We have all come across memes that hold ‘people that never skip a leg day’ in high regard. Our legs are the biggest muscle groups in our body that help build a strong foundation to support athletic performance and a healthy locomotive pattern. Still, several people neglect leg training in favor of the more visible upper body muscles. However, bodybuilding legend Jay Cutler does not belong to this category.
Cutler is one of the greatest bodybuilders of all time. He is best known for having four Mr. Olympia title wins under his belt. The 49-year-old became Mr. Olympia for the first time by dethroning the eight-time Mr. Olympia winner Ronnie Coleman in 2006. It is considered among the greatest competitive rivalries in the history of bodybuilding. Cutler retained the top spot three more times in 2007, 2009, and 2010.
Even in retirement, Cutler continues training hard to stay in shape and leads a healthy life. Recently, he went through a high-volume leg workout and cranked out more than 30 sets of different lower body exercises. So without further delay, let’s take a closer look at the detailed account of this training session.
Jay Cutler smashes a high-volume leg workout in the gym
Seated Leg Curl
Cutler started his lower body workout with this isolation exercise to target the hamstrings and warm up the knee joint. He performed one warm-up set with moderate weight and then completed three working sets. Cutler performed the exercise in a slow and controlled motion and paused for a few seconds at the top before starting the next rep.
Dumbbell Stiff-Legged Deadlift
Next, the 49-year-old took to this variation of the deadlift. The most visible difference between the conventional deadlift and the stiff-legged deadlift is the leg movement. The stiff-legged variation involves maintaining a slight bend in your knees throughout the exercise, which helps engage the entire posterior chain—calves, hamstrings, glutes, lower back, and lats. Cutler performed three sets in the 12 to 15 rep range.

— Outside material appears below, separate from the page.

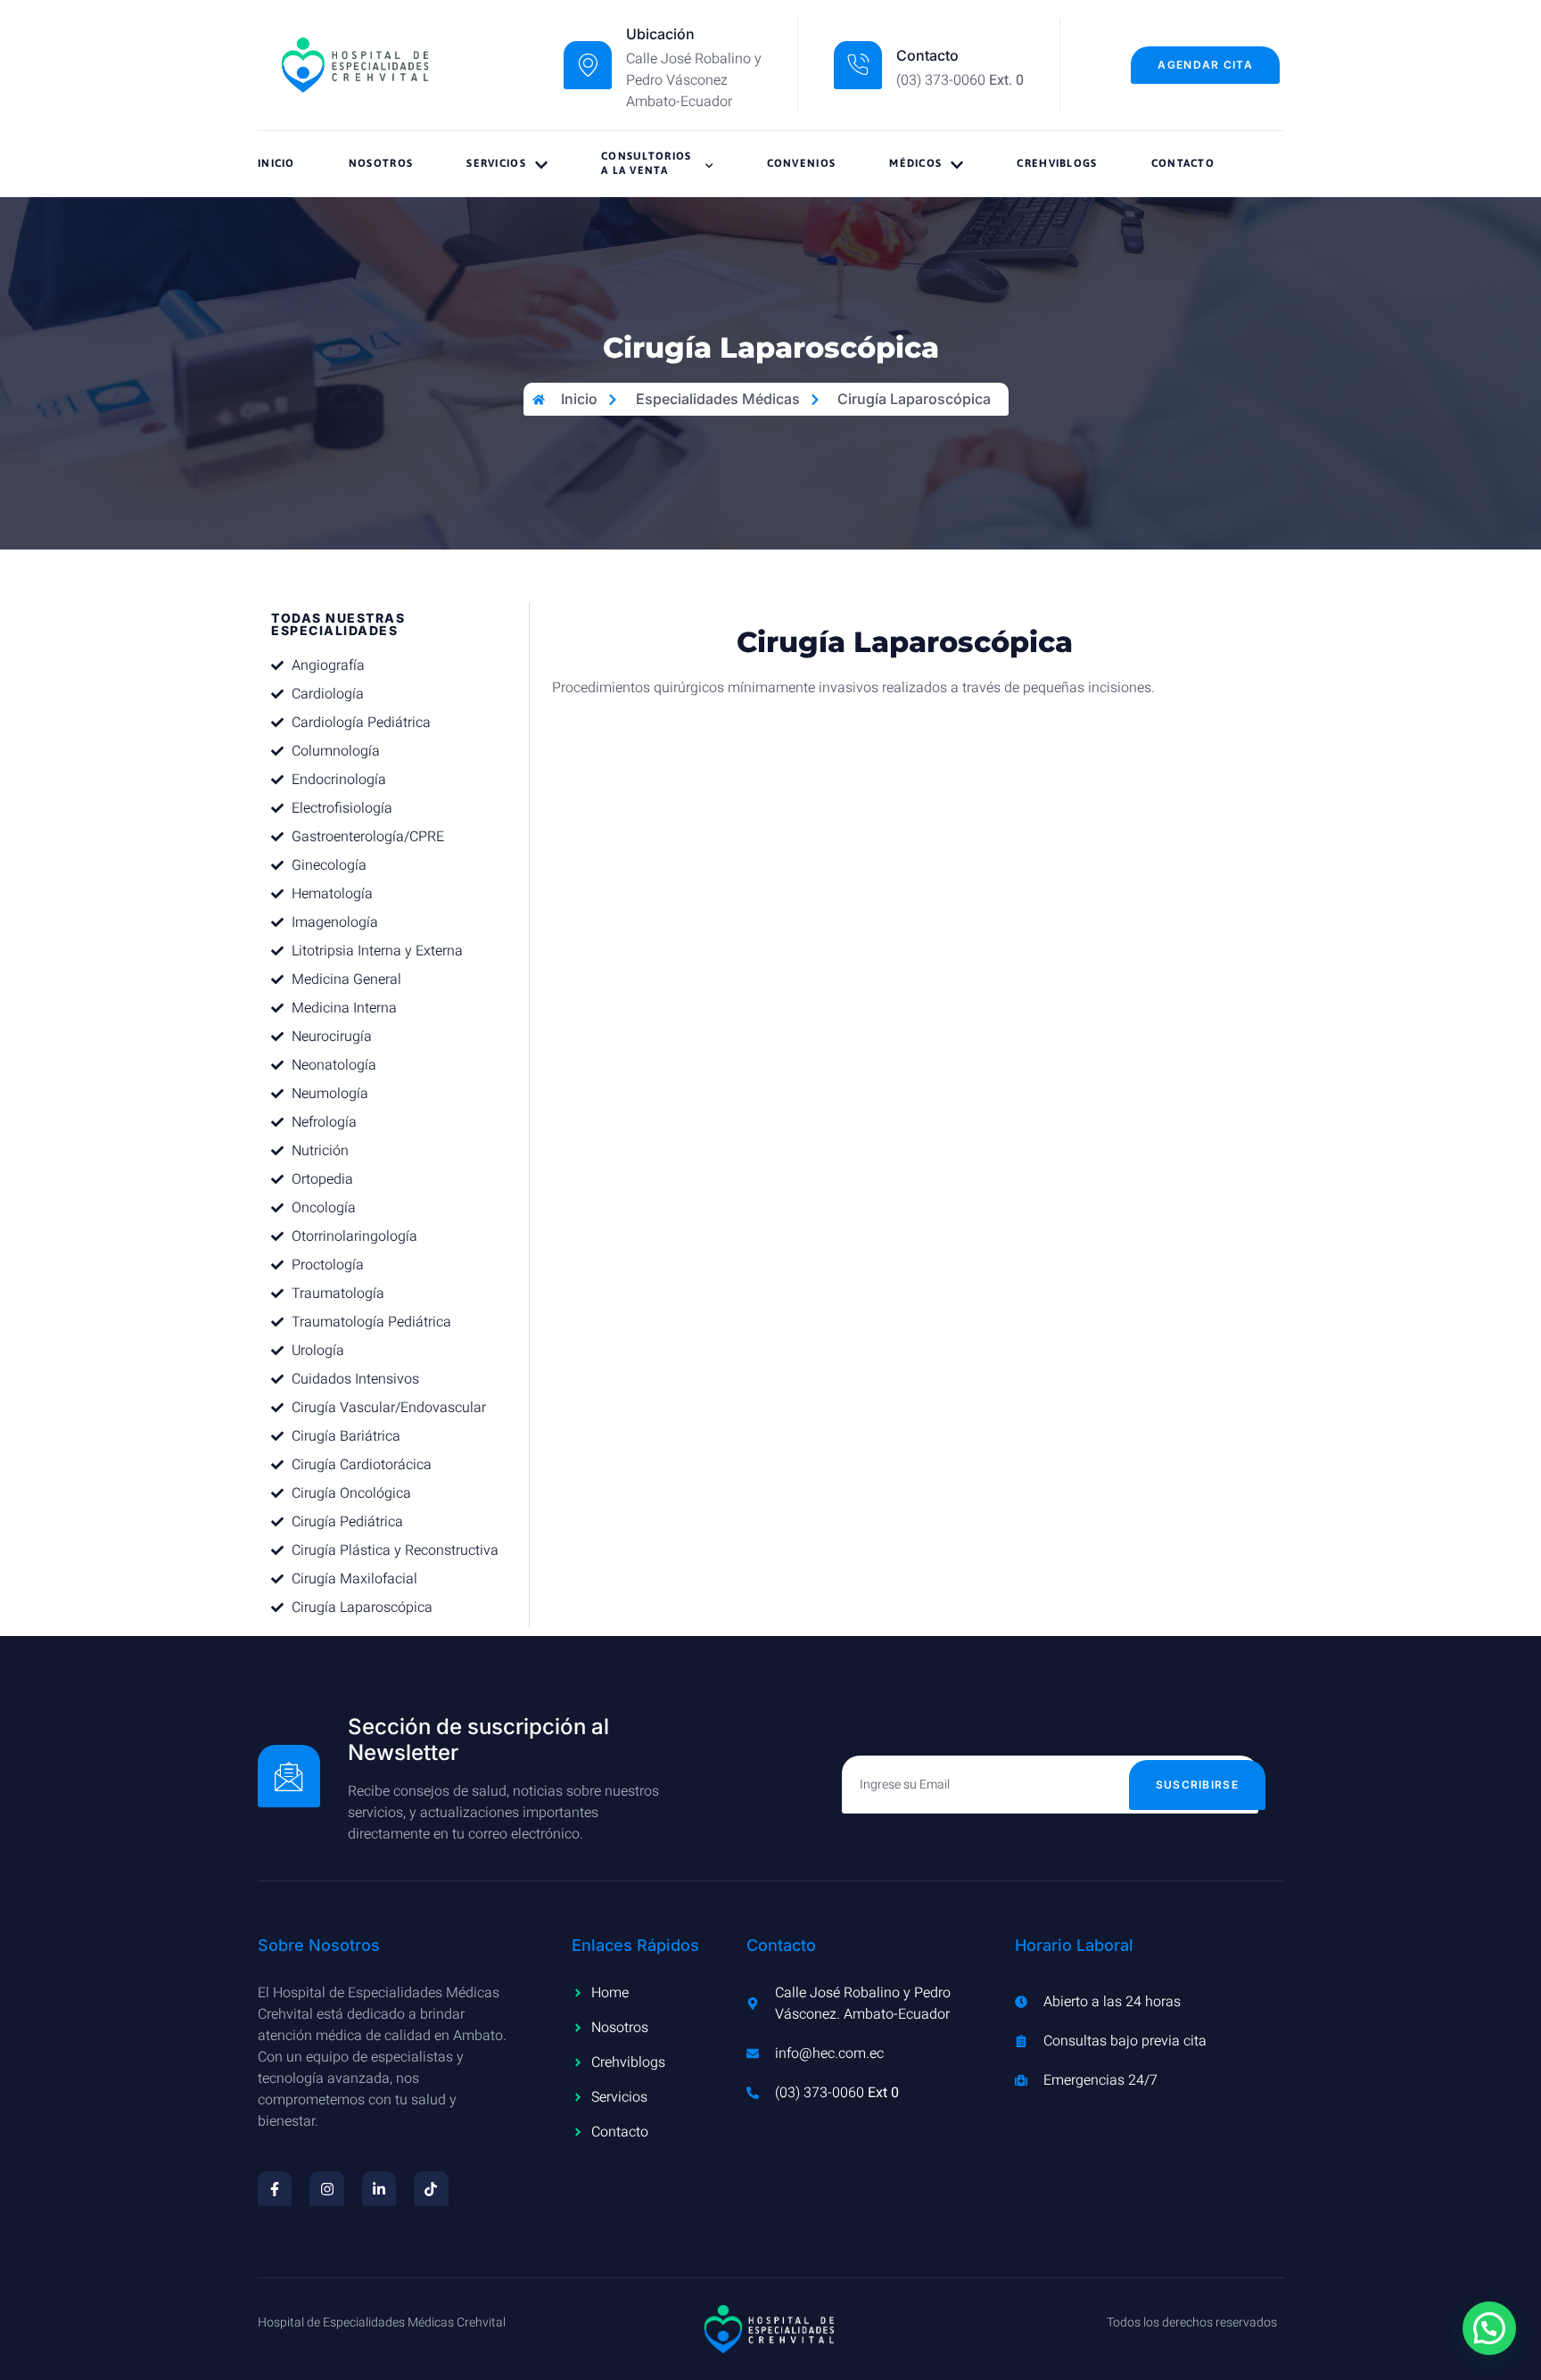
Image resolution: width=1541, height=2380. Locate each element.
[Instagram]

While speaking about his lower body training splits, Cutler said:
“I did have lagging hamstrings over Mike. When I did the best training, it was hamstrings in the morning and then quads at night. I did double split.”
He further stated:
“If I were training competitively, I would split my workout—I would train twice a day, always. The reason I would split is for quads. I will get more meals in later in the day. But if you are asking now, I just like isolating the smaller muscle group over the larger group first. My quads don’t require as much effort, to be honest.”
Lying Leg Curl
Cutler performed two sets of this exercise to put more emphasis on the hamstrings. He next took to arguably the best isolation exercise to work this muscle.
Standing Leg Curl
This served as the last exercise to isolate the hamstrings. The quads are pressed against the pad during the standing leg curl, significantly reducing the possibility of other muscles compensating for hamstrings. This exercise isolates the hamstrings to a much larger extent to bring about hypertrophy. In that regard, standing leg curls are as effective for hamstrings as preacher curls are for biceps. Cutler performed two sets of this exercise and shifted his focus to the quadriceps.
Cutler started the quad work with one of the most popular quad exercises. He performed three sets of standard leg extensions to get the blood flowing into his quads and started with compound exercises.
The four-time Mr. Olympia champion next performed this compound exercise to work the lower body. The leg press is a triple extension movement that has a concurrent hip extension, knee extension, and ankle plantar flexion. This exercise works all the lower body muscles, including quads, hamstrings, glutes, and even calves.
When asked about the rep range that he follows, Cutler said:
“I don’t count the reps. The funny thing is I never count the reps. So when I say 12 reps, I guess I am lying! I think you should push yourself to the point where you are not at failure but two to three from failure…”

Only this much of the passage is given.